▶ **Extrait choisi**:
•••

La construction identitaire de l’île de La Réunion au rythme de la musique
À La Réunion, la musique est au cœur du pluralisme identitaire de l’île. Malgaches, Africains de l’Est, Indiens, Chinois, Européens, chaque peuple a amené sa culture dans ce département français de l’océan Indien. La musique est au cœur de ses richesses de cette ancienne colonie. S’y déroulent régulièrement des festivals parmi lesquels figurent Les Électropicales, le Sakifo, ou encore les Francofolies. Pour l’année 2022, la fête de la musique en est à sa 41e édition. Qu’elle trouve à s’exprimer par la danse, le chant, ou en fonkézèr[1], la musique raconte l’histoire et les idéologies qui ont traversé l’île depuis sa découverte jusqu’à aujourd’hui. Elle permet de prendre le pouls d’une société îlienne où le pluralisme des idées et des cultures contribue au vivre-ensemble. À travers elle, les Réunionnais expriment librement leurs convictions, qu’elles soient culturelles, politiques ou religieuses.
La musique comme journal de bord d’une identité culturelle plurielle
L’origine des genres musicaux en vogue dans l’île constitue un puissant indicateur de la pluralité des cultures à La Réunion. Pour preuve, le maloya est né d’un métissage entre les descendants d’esclaves africains dits « cafres » et d’Indiens nommés « malbars » ayant servi de main-d’œuvre après l’abolition de l’esclavage. Comme à l’île Maurice, le séga réunionnais résulte d’un mélange culturel. Il reflète l’appartenance de l’île de La Réunion à la France par une rencontre entre la musique festive de l’océan Indien et le quadrille parisien dansé par les propriétaires de plantations. Cette fusion des cultures a conféré à l’île une ossature « arc-en-ciel ». Cet état de fait, le groupe Mélanz Nasyons l’exprime dans son titre Ici La Réunion : « Ici la Rényon, Té monmon néna toutes nasyons, Oh languaz la mayé mon lémé, La fé Réyonés[2] ».
Outre son origine, la musique réunionnaise dévoile l’histoire de l’île, ses codes et sa culture à travers les époques. Elle célèbre l’unité des peuples qui composent initialement ce territoire. Véritable outil éducatif, elle assure la sauvegarde de la langue réunionnaise, dite « créole réunionnais ». Mémorielle, elle évoque une culture d’antan. Dans la chanson Grand-mère, Frédéric Joron évoque avec nostalgie, en plus d’une enfance marquée de traditionnelles réunions familiales, le mode de vie des anciennes générations. En tant que monument historique, elle tend à faire revivre des personnages et des lieux propres à l’île. Le nom de scène du groupe Simangavol fait d’ailleurs référence à la première femme esclave arrivée à La Réunion qui préféra s’enfuir vers la montagne pour retrouver la liberté.

•••

(Exemples d'ancrage sur écran)
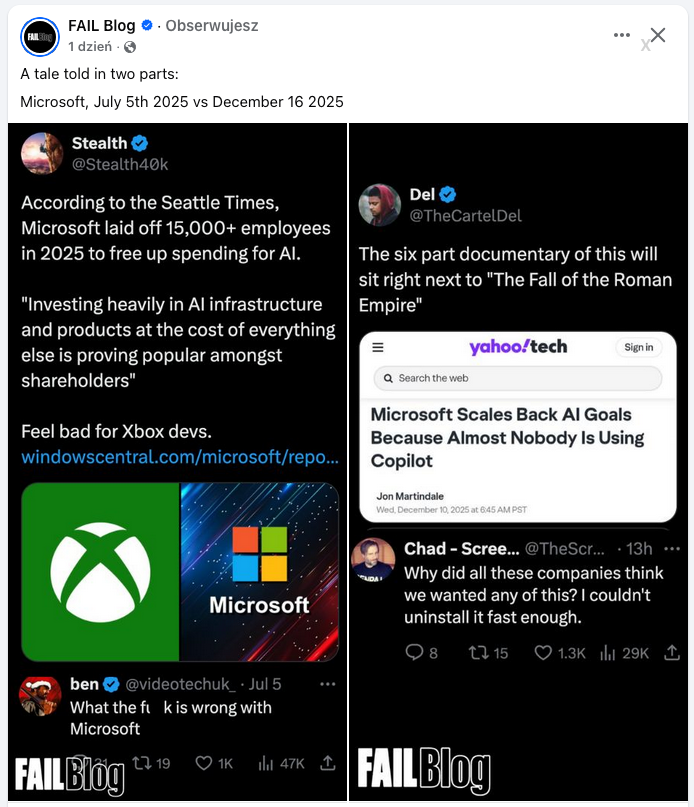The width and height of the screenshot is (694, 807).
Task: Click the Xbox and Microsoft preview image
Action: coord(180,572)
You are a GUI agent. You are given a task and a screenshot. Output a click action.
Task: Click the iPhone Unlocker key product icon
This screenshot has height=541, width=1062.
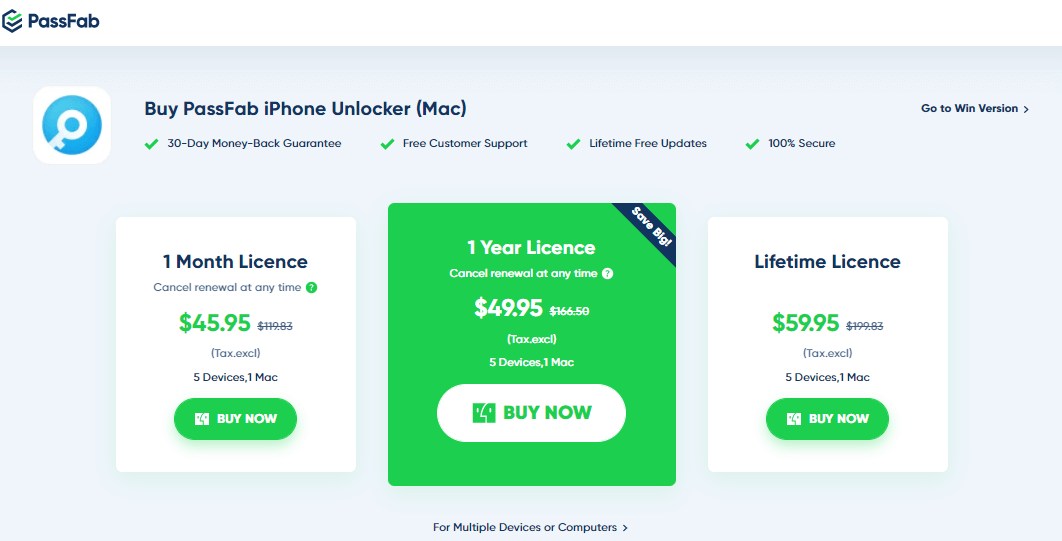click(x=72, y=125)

•••

D'après le texte sur la musique à La Réunion, de quel métissage le maloya est-il issu ?

▶ **Réponse complète**: D'un métissage entre les descendants d'esclaves africains dits « cafres » et des Indiens nommés « malbars » qui ont servi de main-d'œuvre après l'abolition de l'esclavage.